What is being asked »
Extract the run of lines that starts at the top of the records below and ends at the line with "Given: Show the 1Y chart range", keeping both ends and excluding pictures.

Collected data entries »
--------

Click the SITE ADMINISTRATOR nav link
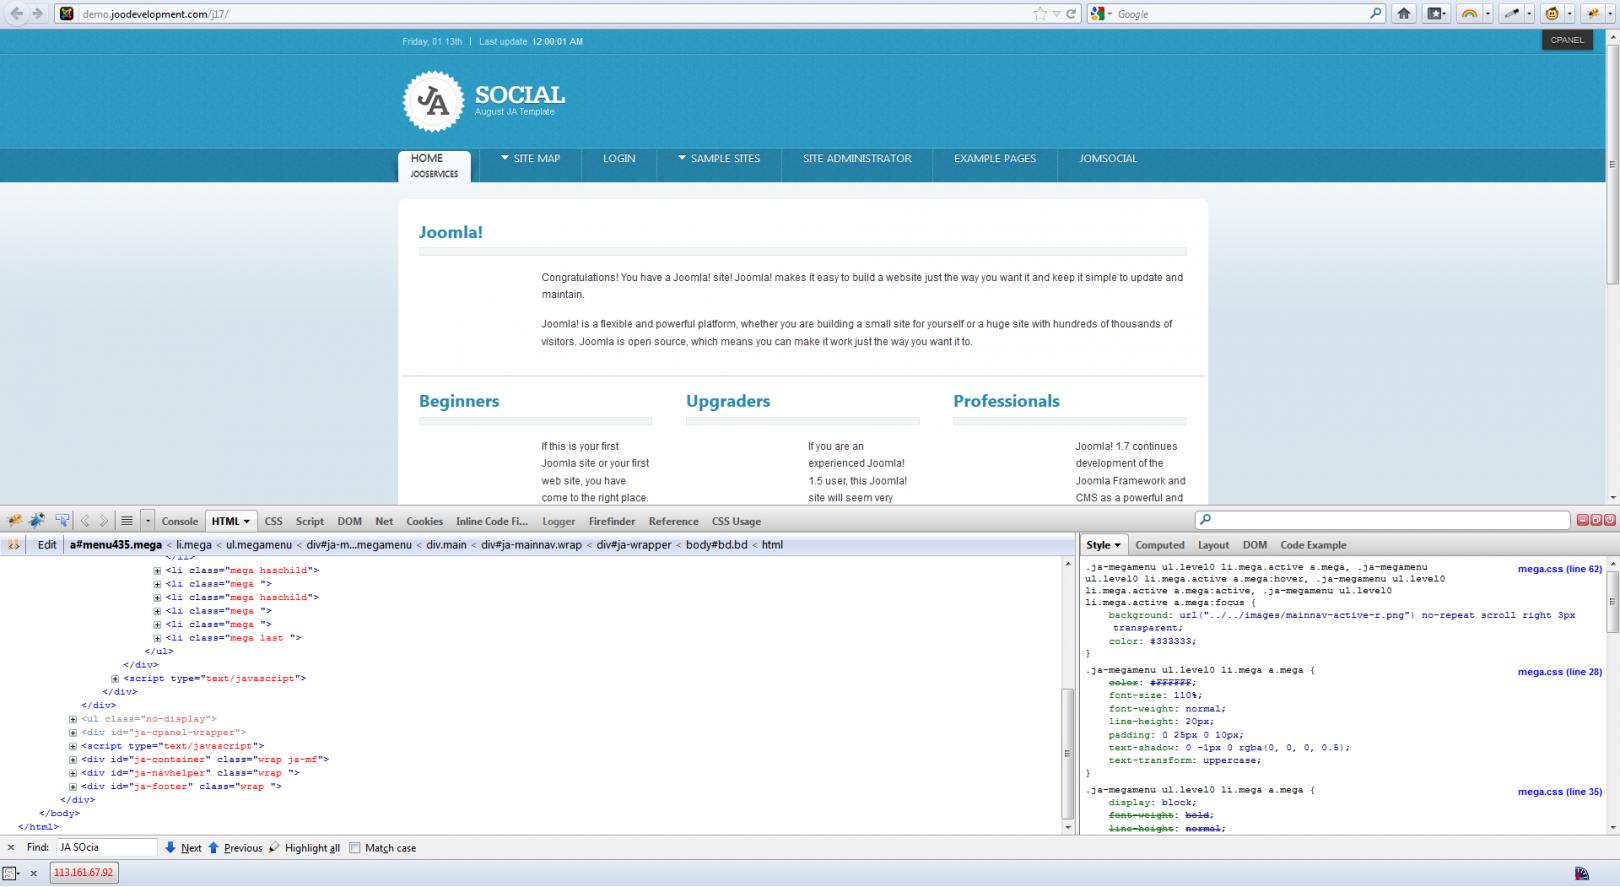Screen dimensions: 1620x887 [857, 159]
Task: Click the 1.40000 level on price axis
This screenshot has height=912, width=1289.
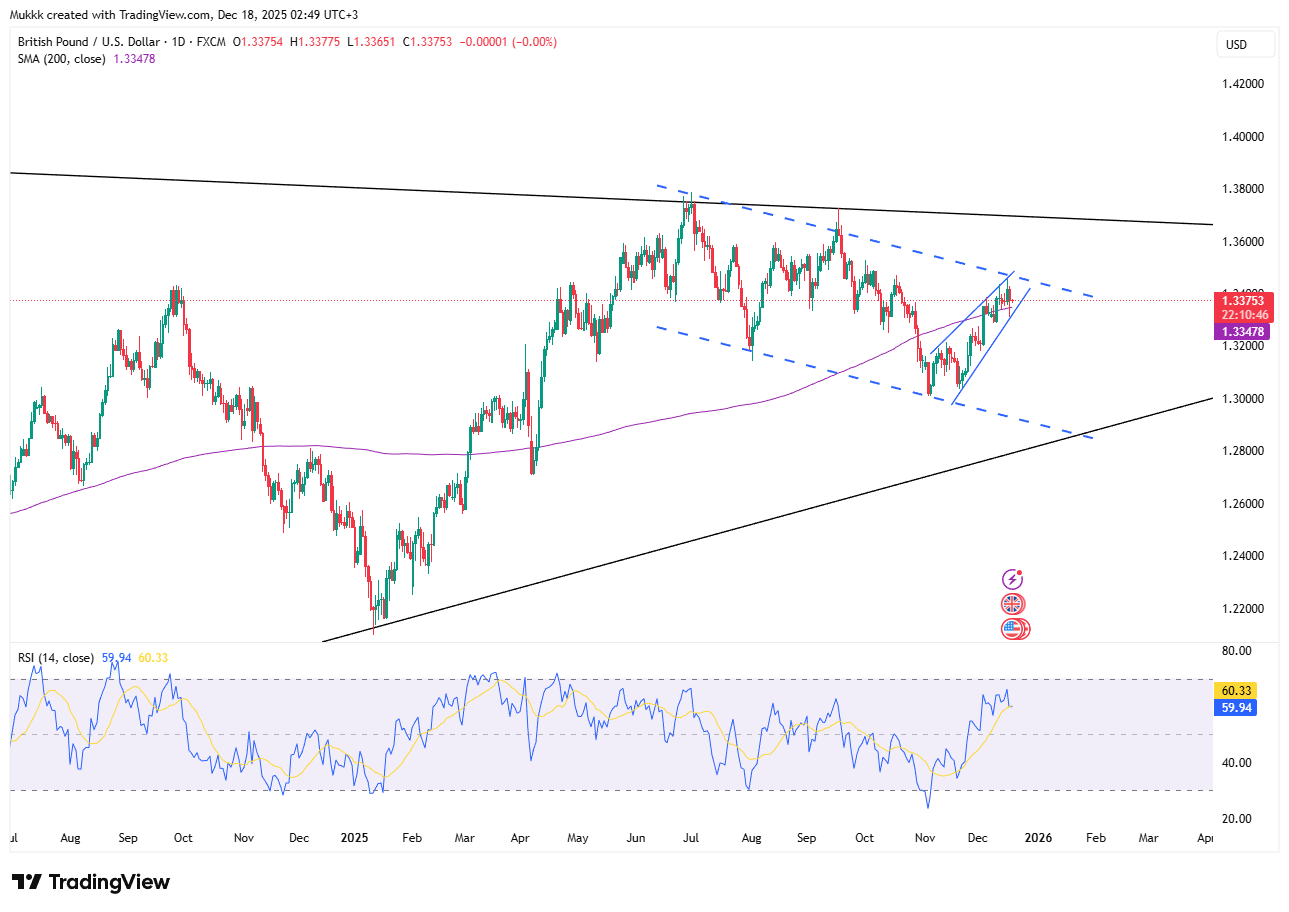Action: pyautogui.click(x=1242, y=137)
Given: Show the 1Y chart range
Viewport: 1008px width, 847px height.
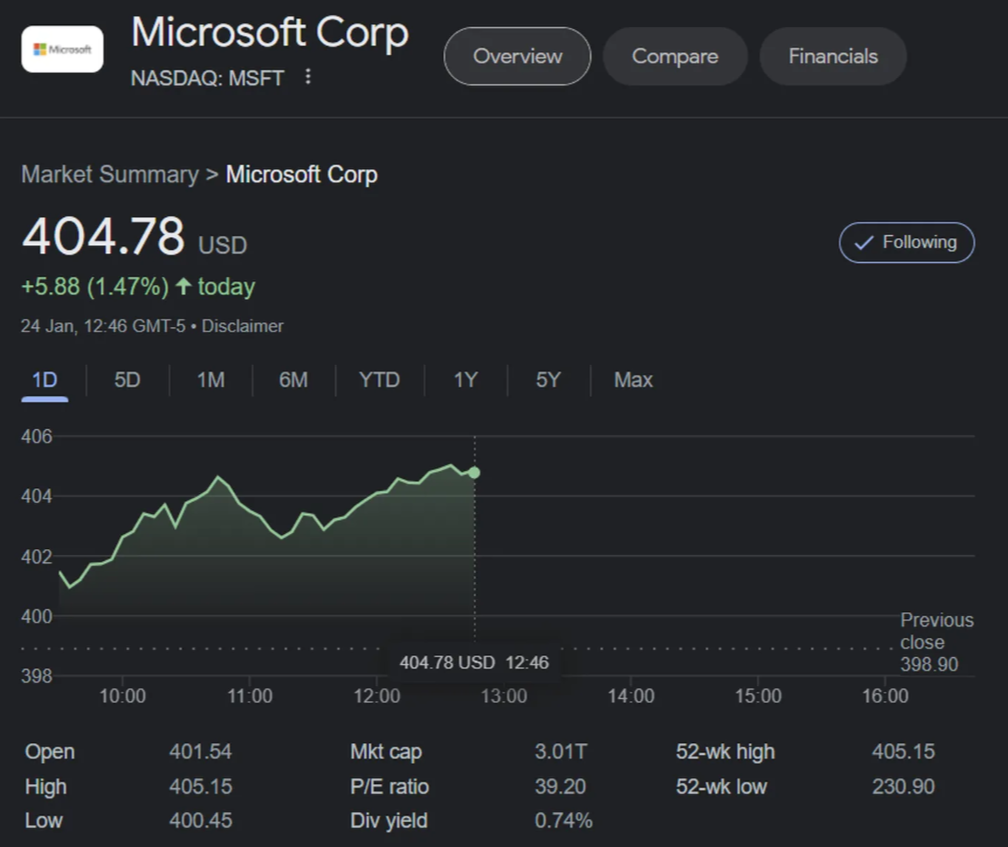Looking at the screenshot, I should click(465, 380).
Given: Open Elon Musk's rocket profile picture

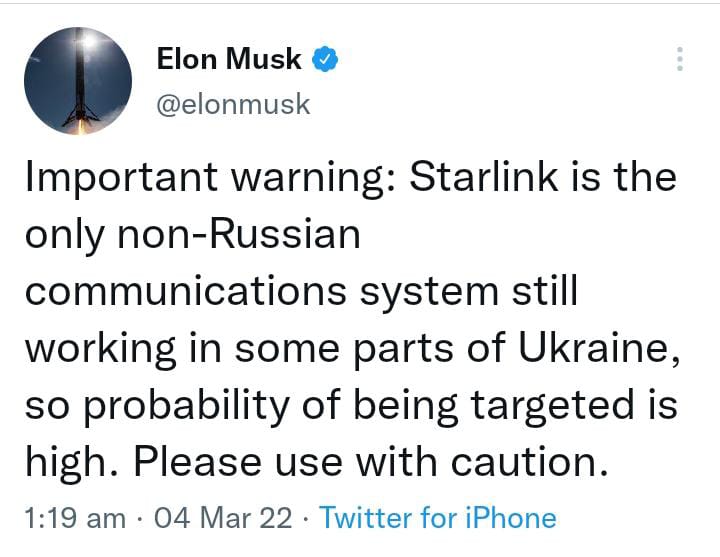Looking at the screenshot, I should [78, 81].
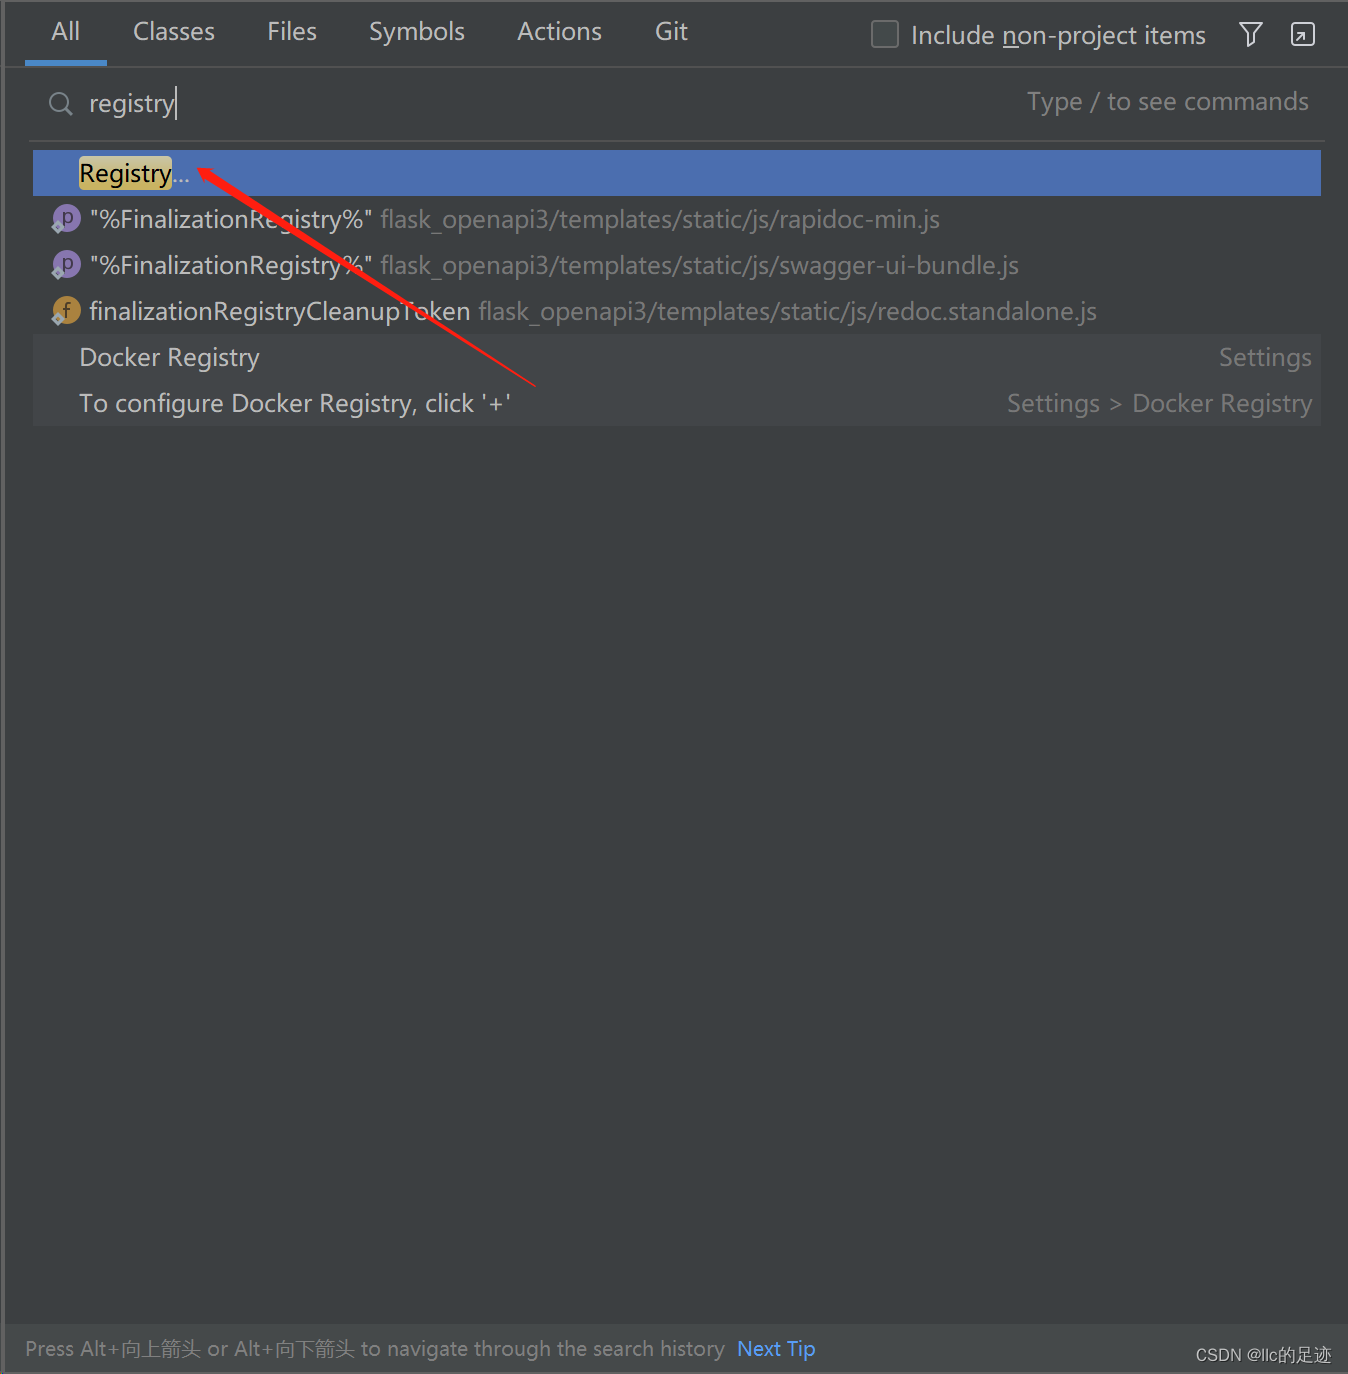Click the filter funnel icon
The image size is (1348, 1374).
[1250, 34]
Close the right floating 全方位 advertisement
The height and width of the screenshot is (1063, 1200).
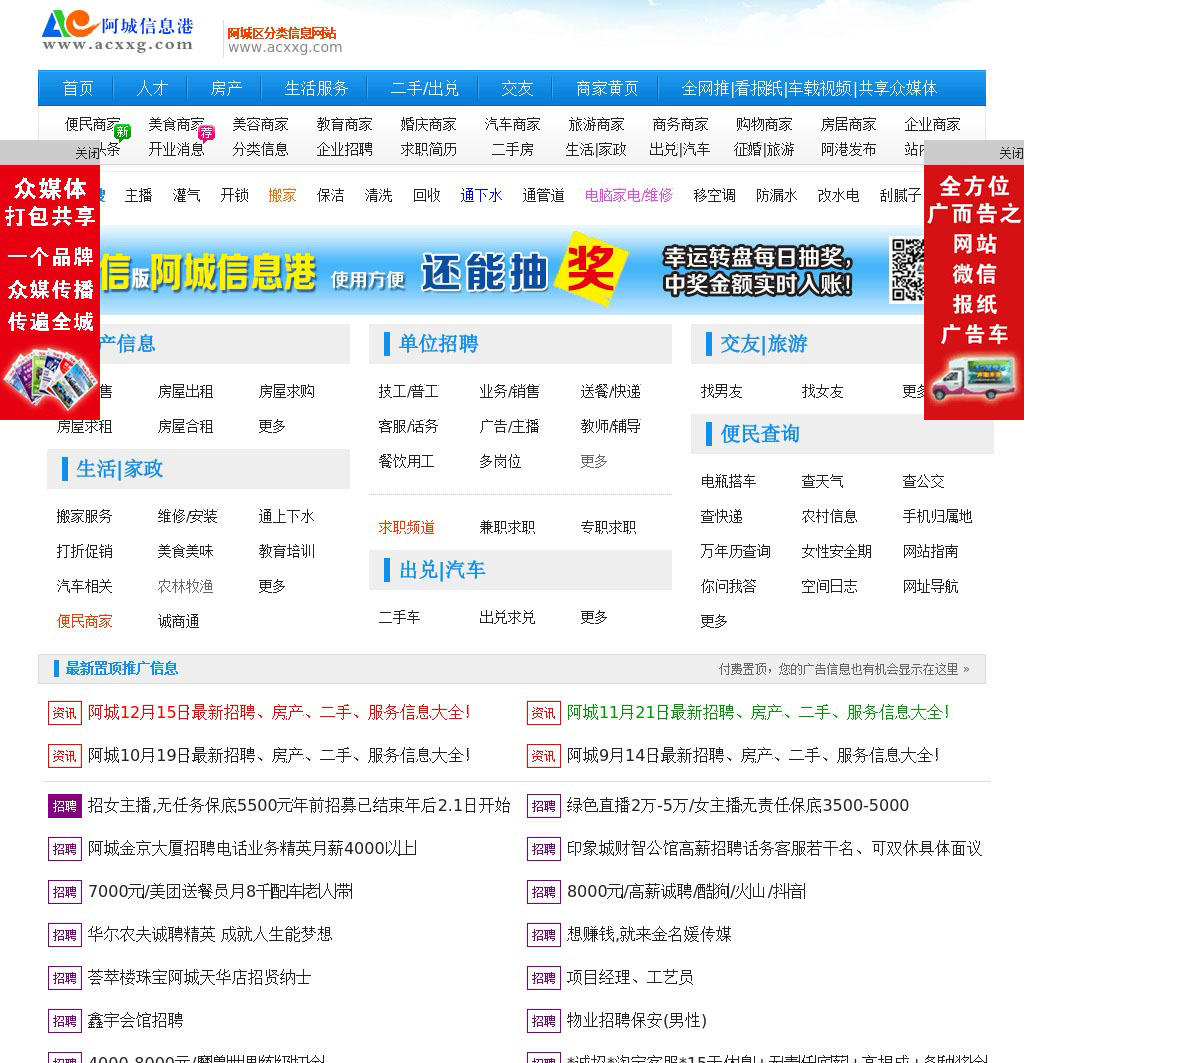tap(1011, 153)
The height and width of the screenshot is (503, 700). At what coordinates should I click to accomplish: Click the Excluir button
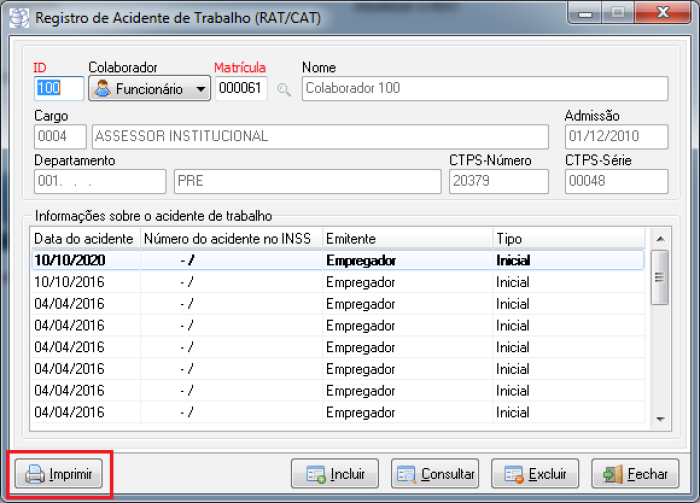point(536,474)
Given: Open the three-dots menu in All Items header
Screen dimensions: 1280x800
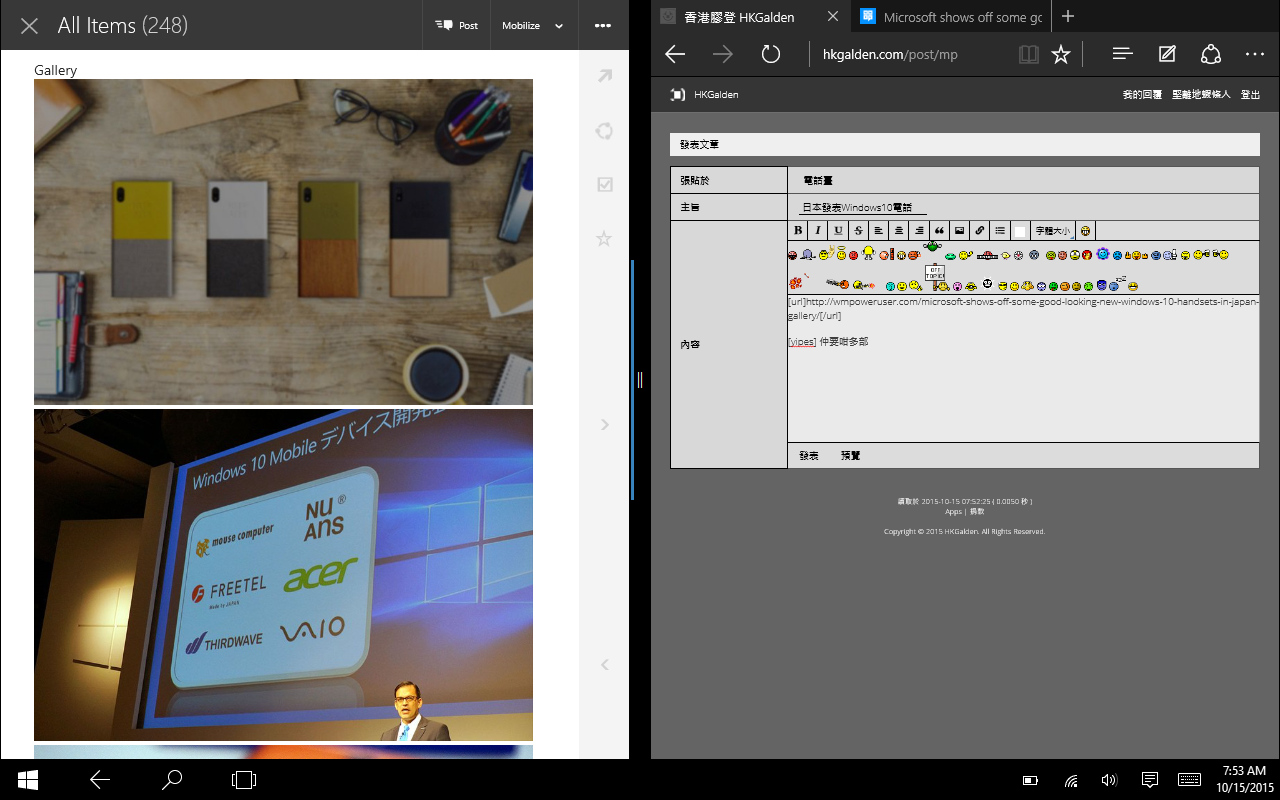Looking at the screenshot, I should 602,26.
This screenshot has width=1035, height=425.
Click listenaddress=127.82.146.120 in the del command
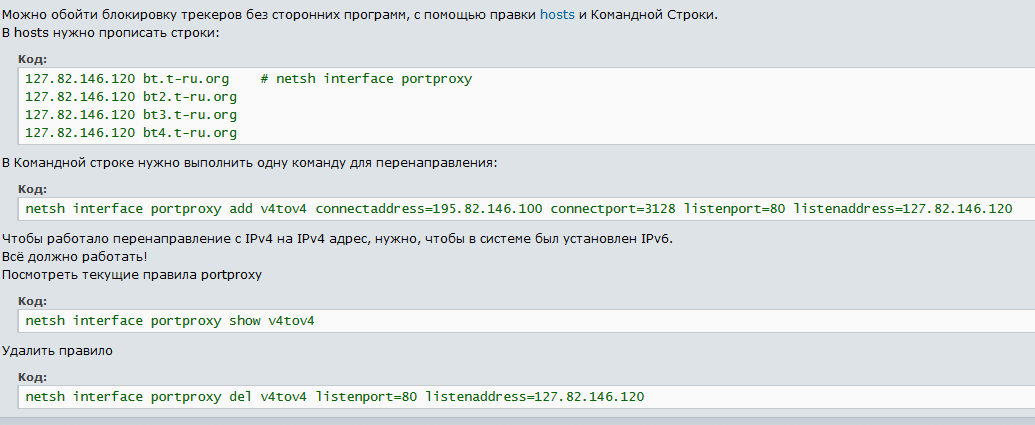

--------

Solution »
Click the SITE ADMINISTRATOR nav link
Screen dimensions: 1620x887 [857, 159]
Task: Click the 1.40000 level on price axis
This screenshot has height=912, width=1289.
Action: pyautogui.click(x=1242, y=137)
Given: Show the 1Y chart range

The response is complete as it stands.